Well-differentiated papillary mesothelioma: a clinicopathological and immunohistochemical study of 18 cases with additional observation

Aims To present our experience with 18 cases of well-differentiated papillary mesothelioma (WDPM), with an emphasis on its relationship to adenomatoid tumour and multicystic mesothelioma. Methods and results Eighteen cases of WDPM were retrieved. Twenty cases of multicystic mesothelioma were selected for comparative study. The WDPM patients comprised 14 females and four males, with age ranging from 18 to 60years (median 37years). The tumour involved the abdominal or pelvic peritoneum (14 cases), the pleura (two cases), and the testicular tunica vaginalis (two cases). The majority of WDPMs were incidental findings during surgery for a wide variety of conditions. Histologically, 13 cases were consistent with classical WDPM. Two cases had a combined component of adenomatoid tumour, and three cases contained coexisting areas of multicystic mesothelioma. Among the multicystic mesothelioma cases, four had adenomatoid tumour-like foci present in the stroma.
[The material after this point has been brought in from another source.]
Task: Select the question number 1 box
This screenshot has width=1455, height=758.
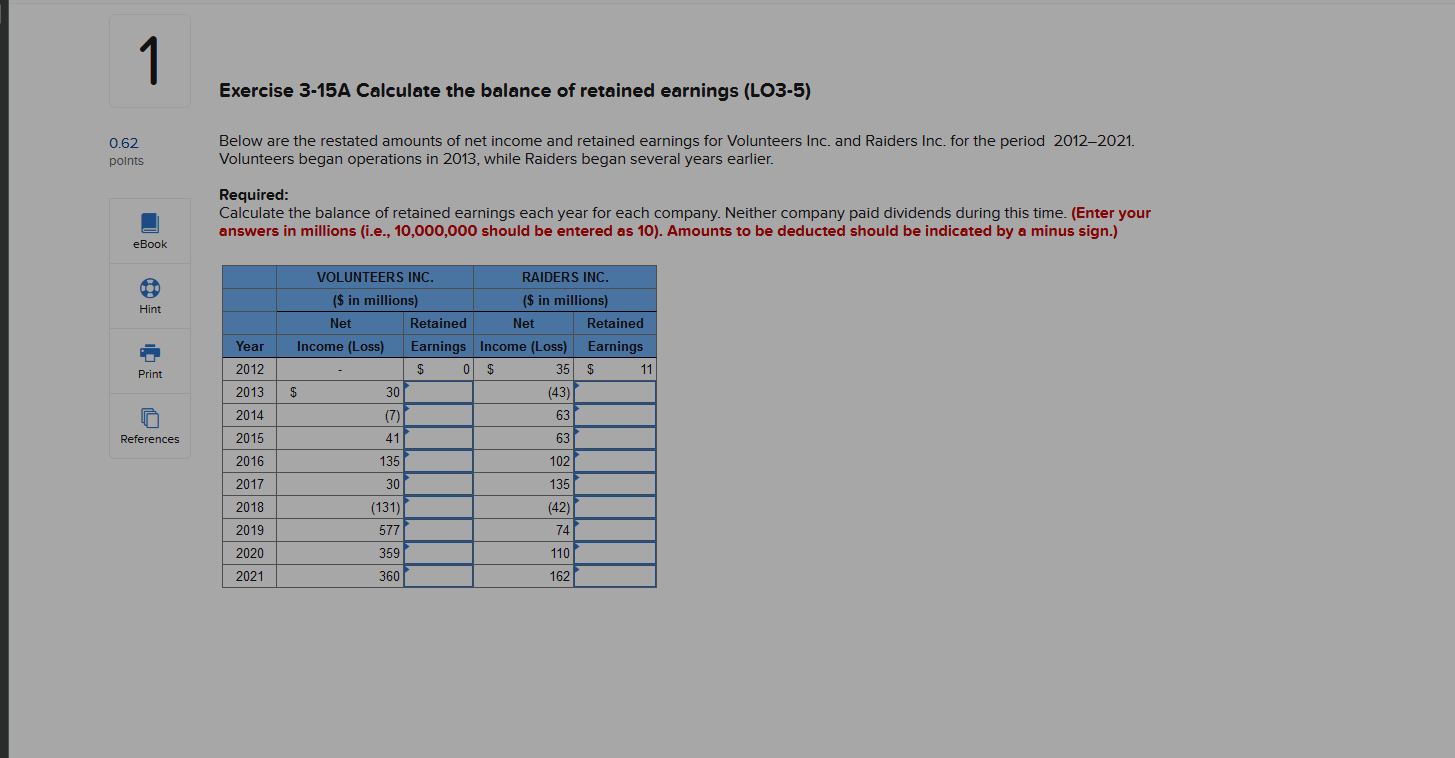Action: tap(149, 60)
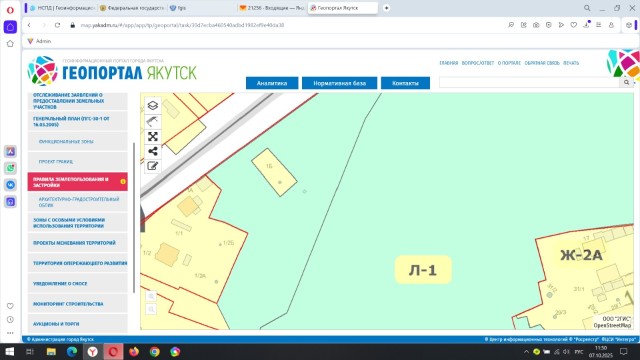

Immunohistochemically, all cases of WDPM and multicystic mesothelioma, as well as the coexisting combined components, were positive for mesothelial markers, with a low Ki67 index. This study also showed that WDPM was negative for epithelial membrane antigen and desmin. Conclusions The simultaneous occurrence of WDPM, adenomatoid tumour and multicystic mesothelioma in some cases suggested histogenetic relationships among these three less aggressive mesotheliomas.